Nous voilà à Saint-Mexan; nous dînons en ville, et n'arrivons que le soir en prison. Le (p. 37) concierge est un cardeur de laine, qui ne sait ni lire ni écrire; nous le dérangeons d'une commande de bonnets rouges; il est de très-mauvaise humeur; il prend les clefs pour nous mener au cachot. D'une joie bruyante, nous passons à un morne silence.
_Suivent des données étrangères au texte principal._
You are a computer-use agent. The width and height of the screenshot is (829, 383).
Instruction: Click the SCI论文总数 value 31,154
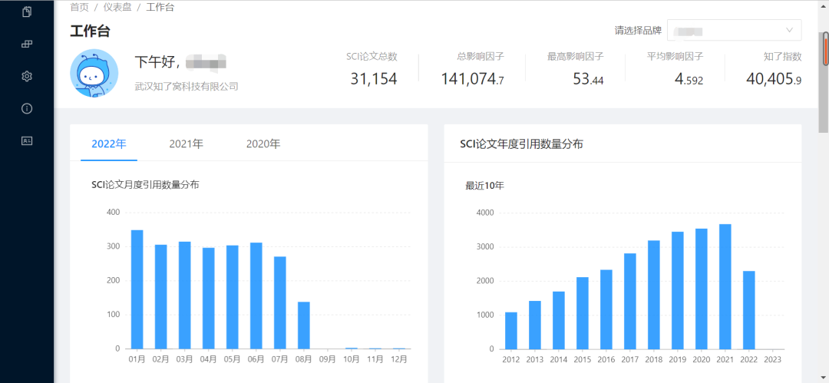coord(374,78)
Il se déride un peu en trinquant avec nous; il étoit fâché que nous eussions mangé notre argent ailleurs. On nous avoit assuré que nous ne trouverions rien chez lui. (À l'intérêt près, les trois quarts des hommes sont les plus honnêtes gens du monde.) Il avoit des provisions pour des centaines de déportés attendus depuis six mois. Tous les concierges nous ont tenu le même langage jusqu'à Rochefort. Nous couchons sur la rue, dans une grande chambre sans serrure, sans gardes et sans clef: ainsi tout s'appaise par une fraternité pécuniaire, Ô! Danaé! ta fable est une réalité!
Nous voilà à Niort: cette petite ville assez commerçante, est peuplée de braves gens. C'est dans ses environs que le ministre Cochon s'étoit réfugié, pour se soustraire à la déportation qu'il avoit encourue pour avoir déposé le terrorisme en 1797.
Nous descendons dans la prison où naquit (p. 38) mademoiselle d'Aubigné, depuis marquise et dame de Maintenon: son père avoit été persécuté pour ses opinions religieuses, comme nous pour la révolution.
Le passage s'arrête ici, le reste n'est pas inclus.